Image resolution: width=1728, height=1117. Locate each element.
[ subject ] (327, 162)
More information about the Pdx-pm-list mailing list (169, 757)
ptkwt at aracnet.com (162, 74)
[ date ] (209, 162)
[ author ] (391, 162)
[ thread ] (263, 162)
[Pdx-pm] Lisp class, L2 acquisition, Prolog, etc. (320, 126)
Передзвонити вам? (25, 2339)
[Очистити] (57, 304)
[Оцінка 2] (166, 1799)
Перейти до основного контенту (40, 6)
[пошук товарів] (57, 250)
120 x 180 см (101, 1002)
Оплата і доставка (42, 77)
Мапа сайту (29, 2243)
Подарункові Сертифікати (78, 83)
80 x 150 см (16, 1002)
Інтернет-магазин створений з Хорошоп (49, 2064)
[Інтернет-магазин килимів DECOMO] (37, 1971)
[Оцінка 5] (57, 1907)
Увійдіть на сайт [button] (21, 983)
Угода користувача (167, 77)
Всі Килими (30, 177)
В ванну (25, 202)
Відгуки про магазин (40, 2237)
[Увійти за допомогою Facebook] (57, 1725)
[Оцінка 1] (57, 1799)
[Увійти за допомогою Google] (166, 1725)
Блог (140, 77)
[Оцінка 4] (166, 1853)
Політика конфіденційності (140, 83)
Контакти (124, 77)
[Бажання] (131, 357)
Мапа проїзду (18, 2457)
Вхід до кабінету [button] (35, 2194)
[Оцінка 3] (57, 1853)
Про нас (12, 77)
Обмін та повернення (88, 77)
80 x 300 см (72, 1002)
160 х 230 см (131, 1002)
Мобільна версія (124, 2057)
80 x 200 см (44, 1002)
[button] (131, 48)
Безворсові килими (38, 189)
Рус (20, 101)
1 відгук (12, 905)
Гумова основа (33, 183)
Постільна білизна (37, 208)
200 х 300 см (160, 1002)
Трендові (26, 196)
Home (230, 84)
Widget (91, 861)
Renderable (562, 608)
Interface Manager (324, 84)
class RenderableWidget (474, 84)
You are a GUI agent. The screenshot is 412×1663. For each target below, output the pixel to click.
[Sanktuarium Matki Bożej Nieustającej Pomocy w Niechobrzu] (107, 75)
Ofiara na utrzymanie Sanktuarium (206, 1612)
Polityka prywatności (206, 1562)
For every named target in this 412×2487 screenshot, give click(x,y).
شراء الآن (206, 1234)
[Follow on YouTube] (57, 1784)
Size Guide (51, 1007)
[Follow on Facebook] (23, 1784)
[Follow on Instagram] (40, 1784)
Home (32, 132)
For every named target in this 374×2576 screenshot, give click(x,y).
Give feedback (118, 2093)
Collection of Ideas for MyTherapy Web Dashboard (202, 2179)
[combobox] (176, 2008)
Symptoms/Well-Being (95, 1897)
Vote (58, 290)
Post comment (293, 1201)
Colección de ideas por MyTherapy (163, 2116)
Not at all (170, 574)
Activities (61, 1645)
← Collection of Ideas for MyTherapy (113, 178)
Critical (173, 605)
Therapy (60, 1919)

+ + + + + + +

**ACTION ITEM**
The lines to extract from the data above begin with the line containing "Контакти (124, 77)" and end with the line containing "You are a GUI". Extract them exactly, including both.

**RESULT FOR THIS TASK**
Контакти (124, 77)
[Бажання] (131, 357)
Мапа проїзду (18, 2457)
Вхід до кабінету [button] (35, 2194)
[Оцінка 3] (57, 1853)
Про нас (12, 77)
Обмін та повернення (88, 77)
80 x 300 см (72, 1002)
160 х 230 см (131, 1002)
Мобільна версія (124, 2057)
80 x 200 см (44, 1002)
[button] (131, 48)
Безворсові килими (38, 189)
Рус (20, 101)
1 відгук (12, 905)
Гумова основа (33, 183)
Постільна білизна (37, 208)
200 х 300 см (160, 1002)
Трендові (26, 196)
Home (230, 84)
Widget (91, 861)
Renderable (562, 608)
Interface Manager (324, 84)
class RenderableWidget (474, 84)
You are a GUI agent. The screenshot is 412×1663. For each target below, output the pixel to click.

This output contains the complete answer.